**TASK GOAL**
Scan the records for "will". Report each line that includes it.
*** SUPPLIED DATA ***
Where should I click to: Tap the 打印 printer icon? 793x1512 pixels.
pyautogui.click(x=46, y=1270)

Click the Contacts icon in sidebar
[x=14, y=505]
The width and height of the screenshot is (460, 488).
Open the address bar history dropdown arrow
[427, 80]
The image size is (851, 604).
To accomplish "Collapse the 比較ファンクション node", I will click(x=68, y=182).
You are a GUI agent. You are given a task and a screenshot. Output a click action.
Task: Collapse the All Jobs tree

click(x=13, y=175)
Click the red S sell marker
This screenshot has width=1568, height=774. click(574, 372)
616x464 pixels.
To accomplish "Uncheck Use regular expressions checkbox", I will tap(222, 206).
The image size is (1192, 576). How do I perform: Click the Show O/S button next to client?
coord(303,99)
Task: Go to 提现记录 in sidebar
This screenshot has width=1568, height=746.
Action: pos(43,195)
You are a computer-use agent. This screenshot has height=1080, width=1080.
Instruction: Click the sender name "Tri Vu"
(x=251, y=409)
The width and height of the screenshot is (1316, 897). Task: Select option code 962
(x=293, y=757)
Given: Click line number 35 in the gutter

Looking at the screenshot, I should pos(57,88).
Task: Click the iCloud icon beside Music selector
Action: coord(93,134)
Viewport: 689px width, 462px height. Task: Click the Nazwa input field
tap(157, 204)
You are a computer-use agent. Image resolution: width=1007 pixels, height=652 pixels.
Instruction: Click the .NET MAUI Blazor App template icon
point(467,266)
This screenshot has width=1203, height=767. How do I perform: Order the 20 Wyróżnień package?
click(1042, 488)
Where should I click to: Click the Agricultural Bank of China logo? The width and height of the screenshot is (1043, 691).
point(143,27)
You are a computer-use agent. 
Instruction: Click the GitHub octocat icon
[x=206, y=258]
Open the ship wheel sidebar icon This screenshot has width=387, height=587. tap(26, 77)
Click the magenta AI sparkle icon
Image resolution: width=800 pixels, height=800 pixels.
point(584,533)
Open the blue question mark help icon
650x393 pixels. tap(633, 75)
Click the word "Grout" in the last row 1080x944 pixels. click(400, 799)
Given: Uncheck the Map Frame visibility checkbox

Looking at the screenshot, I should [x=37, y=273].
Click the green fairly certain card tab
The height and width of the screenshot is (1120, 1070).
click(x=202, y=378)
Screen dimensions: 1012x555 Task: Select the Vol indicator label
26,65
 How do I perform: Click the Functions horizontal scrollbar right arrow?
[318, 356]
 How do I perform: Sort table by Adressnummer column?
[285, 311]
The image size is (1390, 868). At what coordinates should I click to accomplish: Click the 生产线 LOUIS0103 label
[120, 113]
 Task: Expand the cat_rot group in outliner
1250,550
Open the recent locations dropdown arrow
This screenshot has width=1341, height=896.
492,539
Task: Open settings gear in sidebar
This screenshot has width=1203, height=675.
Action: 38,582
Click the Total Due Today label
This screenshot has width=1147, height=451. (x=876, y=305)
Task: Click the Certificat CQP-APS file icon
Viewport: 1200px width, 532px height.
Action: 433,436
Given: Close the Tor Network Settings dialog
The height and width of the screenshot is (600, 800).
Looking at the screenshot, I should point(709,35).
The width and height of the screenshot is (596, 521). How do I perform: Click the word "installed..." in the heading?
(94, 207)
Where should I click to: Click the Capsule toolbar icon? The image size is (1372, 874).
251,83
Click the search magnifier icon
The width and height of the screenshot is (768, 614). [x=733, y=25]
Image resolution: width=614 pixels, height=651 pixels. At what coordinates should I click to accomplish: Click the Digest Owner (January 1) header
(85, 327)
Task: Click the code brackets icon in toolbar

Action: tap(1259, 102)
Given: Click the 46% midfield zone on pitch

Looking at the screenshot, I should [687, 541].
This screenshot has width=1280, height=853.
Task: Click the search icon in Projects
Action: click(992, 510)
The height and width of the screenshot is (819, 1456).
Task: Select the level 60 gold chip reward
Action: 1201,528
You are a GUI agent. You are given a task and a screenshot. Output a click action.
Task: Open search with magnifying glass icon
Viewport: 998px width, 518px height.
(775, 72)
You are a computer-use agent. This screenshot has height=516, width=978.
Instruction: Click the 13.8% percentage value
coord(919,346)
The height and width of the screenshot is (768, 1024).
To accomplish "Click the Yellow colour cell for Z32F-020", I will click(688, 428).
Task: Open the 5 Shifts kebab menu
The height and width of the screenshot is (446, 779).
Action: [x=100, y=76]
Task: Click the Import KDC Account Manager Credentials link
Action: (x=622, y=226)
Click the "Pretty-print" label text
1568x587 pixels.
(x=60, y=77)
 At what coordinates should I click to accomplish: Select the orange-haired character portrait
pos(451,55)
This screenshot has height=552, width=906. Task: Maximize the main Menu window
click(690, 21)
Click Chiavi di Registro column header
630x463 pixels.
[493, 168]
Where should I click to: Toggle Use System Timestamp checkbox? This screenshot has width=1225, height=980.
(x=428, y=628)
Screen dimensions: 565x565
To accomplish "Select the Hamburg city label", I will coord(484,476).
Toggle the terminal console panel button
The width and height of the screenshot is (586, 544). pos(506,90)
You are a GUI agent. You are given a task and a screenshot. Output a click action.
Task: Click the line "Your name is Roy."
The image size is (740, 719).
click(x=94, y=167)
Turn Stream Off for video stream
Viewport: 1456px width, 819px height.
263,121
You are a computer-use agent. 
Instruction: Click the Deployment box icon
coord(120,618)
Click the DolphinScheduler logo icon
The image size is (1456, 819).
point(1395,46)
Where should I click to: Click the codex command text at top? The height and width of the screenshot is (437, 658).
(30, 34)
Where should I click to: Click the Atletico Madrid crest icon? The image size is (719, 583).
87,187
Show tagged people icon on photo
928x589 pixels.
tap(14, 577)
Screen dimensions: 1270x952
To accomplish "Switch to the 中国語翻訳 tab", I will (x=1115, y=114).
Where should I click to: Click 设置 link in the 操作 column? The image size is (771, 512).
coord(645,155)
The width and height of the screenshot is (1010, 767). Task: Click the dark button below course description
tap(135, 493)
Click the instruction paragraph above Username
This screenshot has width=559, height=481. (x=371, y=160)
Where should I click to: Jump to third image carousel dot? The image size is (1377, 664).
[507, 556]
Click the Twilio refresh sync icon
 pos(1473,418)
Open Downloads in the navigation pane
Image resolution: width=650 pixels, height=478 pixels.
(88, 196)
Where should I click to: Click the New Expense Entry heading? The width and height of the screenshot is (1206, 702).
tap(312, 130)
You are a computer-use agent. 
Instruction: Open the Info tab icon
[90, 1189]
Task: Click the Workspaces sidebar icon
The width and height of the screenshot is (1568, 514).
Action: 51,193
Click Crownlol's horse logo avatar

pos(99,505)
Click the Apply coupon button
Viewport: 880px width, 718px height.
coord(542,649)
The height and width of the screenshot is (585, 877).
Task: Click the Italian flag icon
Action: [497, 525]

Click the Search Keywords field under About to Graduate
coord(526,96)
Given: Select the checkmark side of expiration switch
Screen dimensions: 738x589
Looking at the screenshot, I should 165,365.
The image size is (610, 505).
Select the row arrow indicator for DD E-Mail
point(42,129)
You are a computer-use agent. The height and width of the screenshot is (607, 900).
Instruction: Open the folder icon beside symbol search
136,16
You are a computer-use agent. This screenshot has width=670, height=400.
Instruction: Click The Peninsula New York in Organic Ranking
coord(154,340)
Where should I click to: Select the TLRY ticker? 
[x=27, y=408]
*** End of SUPPLIED DATA ***
**OUTPUT**
To accomplish "Collapse the 比較ファンクション node", I will click(x=68, y=182).
To accomplish "Uncheck Use regular expressions checkbox", I will tap(222, 206).
To accomplish "Click the Yellow colour cell for Z32F-020", I will click(688, 428).
To accomplish "Select the Hamburg city label", I will coord(484,476).
To accomplish "Switch to the 中国語翻訳 tab", I will (x=1115, y=114).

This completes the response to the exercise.